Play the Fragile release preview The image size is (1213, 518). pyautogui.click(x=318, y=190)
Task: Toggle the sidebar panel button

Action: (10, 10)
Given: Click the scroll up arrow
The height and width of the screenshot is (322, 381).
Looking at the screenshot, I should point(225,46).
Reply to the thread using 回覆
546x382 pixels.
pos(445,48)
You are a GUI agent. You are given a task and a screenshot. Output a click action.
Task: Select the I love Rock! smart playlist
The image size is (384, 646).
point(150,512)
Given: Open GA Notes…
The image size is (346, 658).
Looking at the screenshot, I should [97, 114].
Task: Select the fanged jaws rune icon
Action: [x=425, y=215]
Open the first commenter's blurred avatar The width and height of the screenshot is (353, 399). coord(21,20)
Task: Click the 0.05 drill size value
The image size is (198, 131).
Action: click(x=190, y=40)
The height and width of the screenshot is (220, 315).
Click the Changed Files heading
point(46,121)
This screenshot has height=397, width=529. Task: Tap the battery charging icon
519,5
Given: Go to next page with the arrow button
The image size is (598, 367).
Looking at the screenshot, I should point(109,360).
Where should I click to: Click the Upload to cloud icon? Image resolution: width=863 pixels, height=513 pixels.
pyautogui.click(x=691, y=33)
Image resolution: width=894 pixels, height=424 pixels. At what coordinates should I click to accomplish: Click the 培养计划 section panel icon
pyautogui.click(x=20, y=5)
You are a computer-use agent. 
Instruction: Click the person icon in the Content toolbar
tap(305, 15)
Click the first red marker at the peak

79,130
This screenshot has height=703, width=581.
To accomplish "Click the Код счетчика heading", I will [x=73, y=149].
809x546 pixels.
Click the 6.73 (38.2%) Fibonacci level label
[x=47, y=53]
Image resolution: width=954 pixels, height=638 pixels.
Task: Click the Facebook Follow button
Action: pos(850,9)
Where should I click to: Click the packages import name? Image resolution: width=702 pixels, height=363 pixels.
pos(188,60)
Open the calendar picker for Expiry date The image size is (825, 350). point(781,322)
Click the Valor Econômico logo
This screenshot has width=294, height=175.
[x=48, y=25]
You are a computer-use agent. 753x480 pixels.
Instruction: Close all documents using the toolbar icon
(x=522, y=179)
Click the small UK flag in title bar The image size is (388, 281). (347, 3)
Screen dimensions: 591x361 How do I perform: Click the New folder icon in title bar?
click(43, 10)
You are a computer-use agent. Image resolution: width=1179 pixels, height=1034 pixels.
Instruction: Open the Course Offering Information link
▬▬▬
» What to do
Would you print exactly and only the lines of the material above that run from the line with "The height and width of the screenshot is (322, 381)." through the line with "Click the Valor Econômico logo", both included?

» Task output
The height and width of the screenshot is (322, 381).
Looking at the screenshot, I should point(225,46).
Reply to the thread using 回覆
546x382 pixels.
pos(445,48)
You are a GUI agent. You are given a task and a screenshot. Output a click action.
Task: Select the I love Rock! smart playlist
The image size is (384, 646).
point(150,512)
Given: Open GA Notes…
The image size is (346, 658).
Looking at the screenshot, I should [97, 114].
Task: Select the fanged jaws rune icon
Action: [x=425, y=215]
Open the first commenter's blurred avatar The width and height of the screenshot is (353, 399). coord(21,20)
Task: Click the 0.05 drill size value
The image size is (198, 131).
Action: click(x=190, y=40)
The height and width of the screenshot is (220, 315).
Click the Changed Files heading
point(46,121)
This screenshot has height=397, width=529. Task: Tap the battery charging icon
519,5
Given: Go to next page with the arrow button
The image size is (598, 367).
Looking at the screenshot, I should point(109,360).
Where should I click to: Click the Upload to cloud icon? Image resolution: width=863 pixels, height=513 pixels.
pyautogui.click(x=691, y=33)
Image resolution: width=894 pixels, height=424 pixels. At what coordinates should I click to accomplish: Click the 培养计划 section panel icon
pyautogui.click(x=20, y=5)
You are a computer-use agent. 
Instruction: Click the person icon in the Content toolbar
tap(305, 15)
Click the first red marker at the peak

79,130
This screenshot has height=703, width=581.
To accomplish "Click the Код счетчика heading", I will [x=73, y=149].
809x546 pixels.
Click the 6.73 (38.2%) Fibonacci level label
[x=47, y=53]
Image resolution: width=954 pixels, height=638 pixels.
Task: Click the Facebook Follow button
Action: pos(850,9)
Where should I click to: Click the packages import name? Image resolution: width=702 pixels, height=363 pixels.
pos(188,60)
Open the calendar picker for Expiry date The image size is (825, 350). point(781,322)
Click the Valor Econômico logo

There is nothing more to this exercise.